◆ SOURCE EXTRACT
# First try at Breeding Bettas: Log



## ZebraDanio12 (Jun 17, 2011)

Well, we just got a new double tailed betta bout...3 weeks back. (Uncle Sam)
And I decided to breed him with our older female (Ms America) 
Put them in the tank at the beginning of this week. I let the female stay in for a day before taking her out. FINALLY noticed the beginnings of a bubble nest today. Put the female back in, and he got busy. The nest in the pictures was built in 20 minutes, and he still working on in. Hes going crazy for the female. Such a cool thing to watch.

Will update more after the nest is done, and female is released.
Building:








Female in her bowl









Ugh, sucky pic, but shows the nest.


----------



## Betta man (Mar 25, 2011)

Before you release the female, what fry foods do you have? You should have at least 2 live cultures. The more the better. 2nd, do you have a lot of bowls and a way to keep all those bowls at a minimum of 74 degrees? I emptied my closet and put a light to keep it warm in there after getting the idea from a betta breeder I met.


----------



## Betta man (Mar 25, 2011)

Btw, you might want to study my spawn log so that you don't make the same mistakes I did. I've already made enough mistakes for both of us. 
http://www.fishforums.com/forum/bettas/32067-spawn-log.html
If you have any questions, feel free to pm me.


----------



## ZebraDanio12 (Jun 17, 2011)

Thanks for the tips, I have foods. And I'll be ready for the jars. I have read a ton but sense my female is lightly colored on herd body, will she show the verticle lines? Shes seems very intrested in the male... Flirting, lots of flirting.


----------



## Betta man (Mar 25, 2011)

What types of foods? Flake foods are way to big and hikari first bites don't do well for them. I've heard atisons fry starter is good for bettas over 2 weeks old though. Try raising infusoria. Just take a jar, put a lettuce leaf in it and empty your filter cartridge water into it.


----------

◆ RECORDED DATA

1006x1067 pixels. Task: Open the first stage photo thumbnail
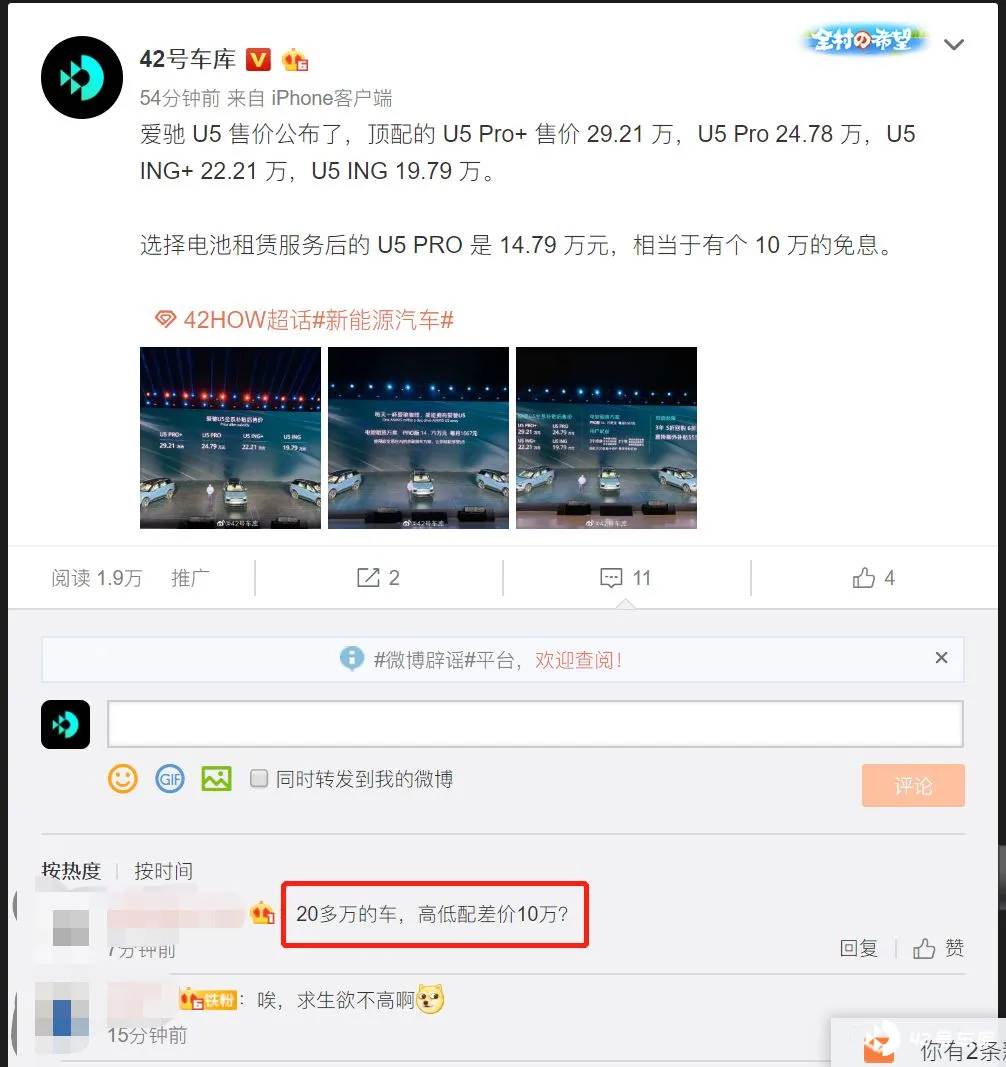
* * *
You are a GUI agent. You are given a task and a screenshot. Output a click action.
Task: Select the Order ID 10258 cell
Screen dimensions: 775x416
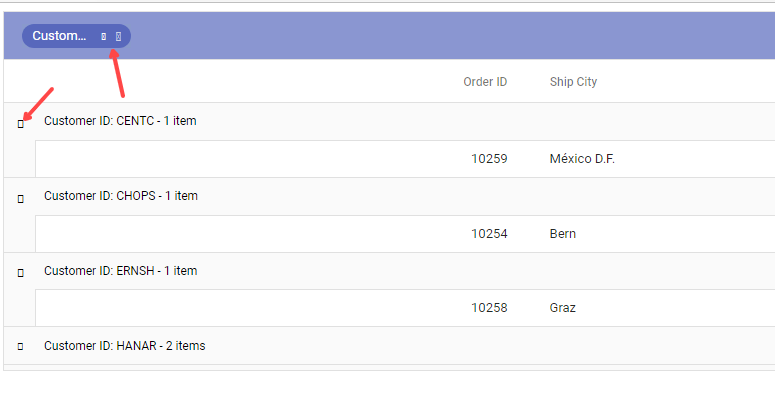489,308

◆ OBJECTIVE A
In the betta breeding thread, how long did it take to build the nest shown in the pictures?
◆ OBJECTIVE B
Decide whether each statement agrees with the betta breeding thread, answering yes or no and quoting the deciding words: (i) Betta man says the bowls should be kept at a minimum of 74 degrees. (ii) Betta man recommends flake foods for the fry. (iii) The female stayed in the tank for a week before being taken out.
◆ OBJECTIVE C
Copy the betta breeding thread word for word from "Thanks for the" to "lots of flirting.".
The records have no connection to the betta breeding thread.

◆ TASK RESPONSE A
20 minutes

◆ TASK RESPONSE B
(i) Yes: "a way to keep all those bowls at a minimum of 74 degrees"
(ii) No: "Flake foods are way to big"
(iii) No: "I let the female stay in for a day before taking her out."

◆ TASK RESPONSE C
Thanks for the tips, I have foods. And I'll be ready for the jars. I have read a ton but sense my female is lightly colored on herd body, will she show the verticle lines? Shes seems very intrested in the male... Flirting, lots of flirting.